Al cabo de treinta años de alternancia democrática, la política argentina –es decir, sus dirigentes y una parte importante de la sociedad– está a punto de lograr que con los derechos humanos ocurra, para tomar un ejemplo, lo que con la educación pública: después de haber sido un paradigma internacional y motivo de legítimo orgullo, acabar en la decadencia, en objeto de manipulación política, de corrupción y esperpento.
El Juicio a las Juntas Militares ejecutado a lo largo de 1985 por el presidente Raúl Alfonsín, apoyado por todas las organizaciones de derechos humanos nacionales e internacionales y la mayoría de la misma sociedad que supo apoyar mayoritariamente a la dictadura, fue en efecto un ejemplo mundial. Uno de los más importantes, si no el más, desde el histórico juicio de Nuremberg a los jerarcas nazis. Sentó un antecedente concreto, clave en la jurisprudencia internacional, referido a la responsabilidad del Estado republicano ante una situación de violencia armada interna. Es decir, que las leyes de la guerra, con dos o más participantes identificables y reconocidos, no son aplicables a situaciones de subversión interna; no al menos de la del tipo e intensidad que se dio en Argentina. Quienes ejercen la responsabilidad de dirigir el Estado están obligados a respetar las leyes republicanas, aun enfrentando a organizaciones armadas. Esas leyes contemplan incluso el estado de excepción y sus consecuencias, pero en ningún caso el asesinato, la tortura y la desaparición de personas, o el latrocinio mafioso. Tampoco las leyes de la guerra aprueban esos métodos. La cárcel estadounidense de Guantánamo, por ejemplo, viola tanto las leyes del país como las internacionales de la guerra.

| Tarea |
Copia, por favor, el texto sobre los derechos humanos en la política argentina completo y sin ningún cambio. Las líneas siguientes no guardan relación con el texto.

| Líneas proporcionadas |
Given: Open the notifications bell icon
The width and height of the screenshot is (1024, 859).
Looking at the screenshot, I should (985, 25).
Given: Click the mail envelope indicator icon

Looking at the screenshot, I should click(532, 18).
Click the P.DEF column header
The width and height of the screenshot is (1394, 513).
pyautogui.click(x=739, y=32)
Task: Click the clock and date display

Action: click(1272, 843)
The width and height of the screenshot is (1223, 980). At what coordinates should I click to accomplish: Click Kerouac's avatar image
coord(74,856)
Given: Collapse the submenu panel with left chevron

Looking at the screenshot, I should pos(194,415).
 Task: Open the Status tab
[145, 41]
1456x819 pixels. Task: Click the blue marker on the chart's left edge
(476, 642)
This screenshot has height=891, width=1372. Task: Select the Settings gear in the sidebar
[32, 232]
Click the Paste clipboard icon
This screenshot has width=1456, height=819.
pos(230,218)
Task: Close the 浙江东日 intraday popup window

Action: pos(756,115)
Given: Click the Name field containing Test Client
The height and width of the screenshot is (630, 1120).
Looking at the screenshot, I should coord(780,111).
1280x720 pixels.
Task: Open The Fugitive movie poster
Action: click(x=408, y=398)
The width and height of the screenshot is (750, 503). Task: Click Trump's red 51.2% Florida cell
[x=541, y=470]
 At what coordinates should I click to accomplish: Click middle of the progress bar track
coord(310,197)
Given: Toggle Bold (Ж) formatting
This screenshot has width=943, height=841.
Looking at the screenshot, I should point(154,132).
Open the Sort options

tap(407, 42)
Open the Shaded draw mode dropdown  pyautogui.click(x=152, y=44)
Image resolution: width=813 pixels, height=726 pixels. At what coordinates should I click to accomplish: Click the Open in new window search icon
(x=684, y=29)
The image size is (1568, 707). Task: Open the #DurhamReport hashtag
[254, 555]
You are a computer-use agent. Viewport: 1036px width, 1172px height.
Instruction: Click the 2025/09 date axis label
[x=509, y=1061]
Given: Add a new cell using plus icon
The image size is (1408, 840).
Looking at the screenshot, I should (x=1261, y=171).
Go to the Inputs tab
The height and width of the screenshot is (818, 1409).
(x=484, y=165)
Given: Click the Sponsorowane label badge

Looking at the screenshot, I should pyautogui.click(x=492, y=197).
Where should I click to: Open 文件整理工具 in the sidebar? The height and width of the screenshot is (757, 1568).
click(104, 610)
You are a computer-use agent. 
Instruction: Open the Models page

| Respuesta |
Al cabo de treinta años de alternancia democrática, la política argentina –es decir, sus dirigentes y una parte importante de la sociedad– está a punto de lograr que con los derechos humanos ocurra, para tomar un ejemplo, lo que con la educación pública: después de haber sido un paradigma internacional y motivo de legítimo orgullo, acabar en la decadencia, en objeto de manipulación política, de corrupción y esperpento.
El Juicio a las Juntas Militares ejecutado a lo largo de 1985 por el presidente Raúl Alfonsín, apoyado por todas las organizaciones de derechos humanos nacionales e internacionales y la mayoría de la misma sociedad que supo apoyar mayoritariamente a la dictadura, fue en efecto un ejemplo mundial. Uno de los más importantes, si no el más, desde el histórico juicio de Nuremberg a los jerarcas nazis. Sentó un antecedente concreto, clave en la jurisprudencia internacional, referido a la responsabilidad del Estado republicano ante una situación de violencia armada interna. Es decir, que las leyes de la guerra, con dos o más participantes identificables y reconocidos, no son aplicables a situaciones de subversión interna; no al menos de la del tipo e intensidad que se dio en Argentina. Quienes ejercen la responsabilidad de dirigir el Estado están obligados a respetar las leyes republicanas, aun enfrentando a organizaciones armadas. Esas leyes contemplan incluso el estado de excepción y sus consecuencias, pero en ningún caso el asesinato, la tortura y la desaparición de personas, o el latrocinio mafioso. Tampoco las leyes de la guerra aprueban esos métodos. La cárcel estadounidense de Guantánamo, por ejemplo, viola tanto las leyes del país como las internacionales de la guerra.